**Source extract**:
Begin
Why is Malloc Different Under uClinux?
By David McCullough
davidm@snapgear.com
Firstly, under uClinux we don't have Virtual Memory (VM.)
This means
you cannot arbitrarily add memory to an already running process. As VM is
usually implemented using a processing unit called a MMU (memory
management unit) you will often hear the term NOMMU when traveling in
uClinux circles. Let's discuss at a very high level how not having an MMU
or VM affects malloc.
With VM, all processes run at the same address (albeit a virtual one)
and the VM system takes care of what physical memory is actually mapped to
these locations. So even though the virual memory that the process sees
is contiguous, the physical memory it occupies can be scattered about. Some
of it may even be on a hard disk in swap!
Without VM, each process must be located at a place in memory where it
can be run. In the simplest case, this area of memory must be contiguous,
and generally cannot be expanded as there may be other processes above and
below it.
With respect to the original topic, malloc is normally implemented at the low level
using the sbrk/brk system calls which increase/change the size of a process's address space.
The malloc library then manages the extra memory obtained by calling sbrk()
End
Text and element-pointing records:
Begin
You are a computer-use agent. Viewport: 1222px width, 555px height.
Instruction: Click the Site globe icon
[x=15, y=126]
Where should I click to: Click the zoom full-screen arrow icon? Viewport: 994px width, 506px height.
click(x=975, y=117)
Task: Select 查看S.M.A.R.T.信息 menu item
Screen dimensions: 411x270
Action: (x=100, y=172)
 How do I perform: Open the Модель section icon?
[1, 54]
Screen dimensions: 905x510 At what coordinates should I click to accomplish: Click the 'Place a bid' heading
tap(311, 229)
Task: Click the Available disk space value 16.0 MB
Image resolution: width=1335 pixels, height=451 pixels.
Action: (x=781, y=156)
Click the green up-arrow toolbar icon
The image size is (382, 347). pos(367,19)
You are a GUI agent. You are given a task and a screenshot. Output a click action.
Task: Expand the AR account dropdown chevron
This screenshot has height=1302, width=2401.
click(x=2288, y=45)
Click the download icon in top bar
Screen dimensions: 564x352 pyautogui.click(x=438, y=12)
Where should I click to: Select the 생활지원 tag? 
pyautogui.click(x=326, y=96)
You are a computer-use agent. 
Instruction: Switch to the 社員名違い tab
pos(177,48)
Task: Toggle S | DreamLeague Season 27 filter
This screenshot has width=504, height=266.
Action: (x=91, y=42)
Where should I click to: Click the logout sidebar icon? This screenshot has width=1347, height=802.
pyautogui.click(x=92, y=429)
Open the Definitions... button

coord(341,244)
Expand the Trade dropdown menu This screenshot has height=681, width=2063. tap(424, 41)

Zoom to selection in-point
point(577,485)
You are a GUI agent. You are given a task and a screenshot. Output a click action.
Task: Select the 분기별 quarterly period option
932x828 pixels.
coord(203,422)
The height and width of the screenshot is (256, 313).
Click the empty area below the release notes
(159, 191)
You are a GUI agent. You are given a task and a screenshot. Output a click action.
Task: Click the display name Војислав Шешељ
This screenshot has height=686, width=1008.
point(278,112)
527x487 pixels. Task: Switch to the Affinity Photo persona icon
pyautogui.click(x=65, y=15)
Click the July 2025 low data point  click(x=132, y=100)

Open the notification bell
End
**Exercise details**:
Answer these questions from the text on malloc under uClinux, one line each:
(a) What does the abbreviation MMU stand for?
(b) In the simplest case without VM, what must be true of the area of memory where a process is located?
(c) Which system calls is malloc normally implemented with at the low level?

**Reply**:
(a) Memory management unit.
(b) It must be contiguous, and it generally cannot be expanded.
(c) The sbrk/brk system calls.